Me Sine est notamment revenu sur l’enfance difficile de son client qui peut être une circonstance atténuante, contrairement à ce qu’a dit l’avocate générale quelques minutes plus tôt.
L'année 2015 marque un tournant dans la vie de Luc Nem, qui sombre dans un alcoolisme profond. Mais il se soigne. "Les experts ont relevé que son alcoolisme tend à favoriser le passage à l'acte, relève Me Sine. C'est un facteur de risque, mais il y a eu un sevrage complet par la force des choses. Mon client est safe comme on dit aujourd'hui, il ne boit plus depuis deux ans." D'après l'avocat, il est "hautement improbable" qu'il se retrouve à nouveau confronté à une situation comparable à celle de Marielle Tournay s'il rencontre quelqu'un. "Luc Nem n'est pas une bombe à retardement comme Madame l'avocat général le suggère, assure-t-il. Moyennant une prise en charge solide, les risques de récidive sont extrêmement limités sinon nuls."
Quant aux faibles capacités d'introspection de Luc Nem, qui ont été mises en avant par les experts, Me Sine concède que cela nécessitera un travail de longue haleine. "Il l'a déjà entrepris, notamment avec un psychologue extérieur qui accepte de se rendre à la prison pour le voir." Luc Nem a confirmé dans ses dernières paroles avant que le jury ne parte délibérer qu'il était en pleine psychothérapie pour gérer ses troubles comportementaux.
En réponse aux propos de l'avocate générale, Me Sine reconnaît que son client a manqué à ses engagements par le passé. "Mais ce n'est pas à comparer avec quelques mois de détention préventive, dit-il. Quand vous êtes en prison depuis deux ans et que vous savez que vous devrez y rester longtemps, il y a un temps pour la réflexion. Oui, on peut changer et on peut être motivé." Luc Nem n'a aujourd'hui que 40 ans et Me Sine est persuadé qu'il y aura nécessairement un avenir. "Je refuse de désespérer de la nature humaine. Je veux croire que l'on puisse changer."
Luc Nem, désespérément seul
Depuis deux ans, le quotidien de Luc nem est l'incarcération. "Ce sont des journées en cellule.
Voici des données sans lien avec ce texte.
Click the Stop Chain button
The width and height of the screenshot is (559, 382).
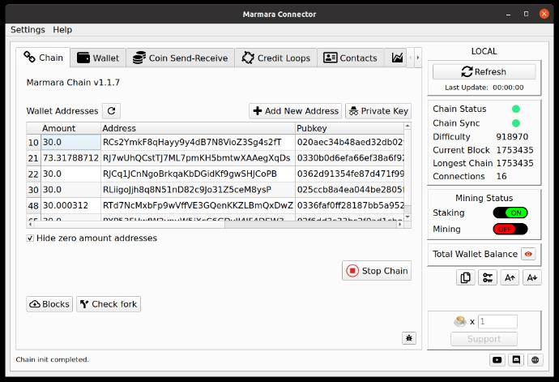tap(376, 271)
C'est le bout du ciel aperçu depuis la cour de promenade où les détenus tournent en rond comme des chevaux dans un manège. C'est aussi la distorsion du temps." Me Sine met aussi en exergue les conditions sanitaires parfois déplorables des cellules et surtout la solitude. "Certains condamnés ont encore une compagne alors ils s'accrochent lors des visites qu'ils reçoivent mais Luc est seul. Il a reçu plusieurs fois la visite de sa sœur aînée et, dans une moindre mesure, celle de sa maman. Dans la salle d'audience aujourd'hui, aucun membre de sa famille n'est présent pour s'inquiéter de son sort."
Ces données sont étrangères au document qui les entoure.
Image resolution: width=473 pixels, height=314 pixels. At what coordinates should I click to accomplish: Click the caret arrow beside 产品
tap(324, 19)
Sur le fait que Luc Nem pourrait éventuellement être libéré au tiers de sa peine, Me Sine demande aux jurés de ne pas se laisser influencer par cet aspect. "Ce n'est pas totalement inexact de dire cela mais c'est pernicieux. Vous avez une liberté de décision totale. Vous êtes seuls juges, leur a-t-il lancé. S'agissant de la vie de quelqu'un, il n'y a pas de place à l'approximation. Chaque jour à la prison compte. Chaque mois à la prison est une épreuve."
D'après l'avocat, Luc Nem assume son acte depuis le début. Même s'il a déclaré qu'il ne se souvenait pas, ce trou noir était crédible, selon Me Sine. "De plus, il a exprimé des regrets sincères. Pourquoi faudrait-il ne pas le croire?", interroge-t-il, considérant que les remords sont aussi de nature à atténuer la peine. "Je vous en conjure, ne jugez pas pour semer le désespoir en lui au nom d'un ordre nécessaire. Une peine maximale de 15 ans serait raisonnable", a-t-il conclu, ajoutant que la peine réclamée par l'avocate générale était injuste. Le jury est ensuite parti délibérer sur la peine.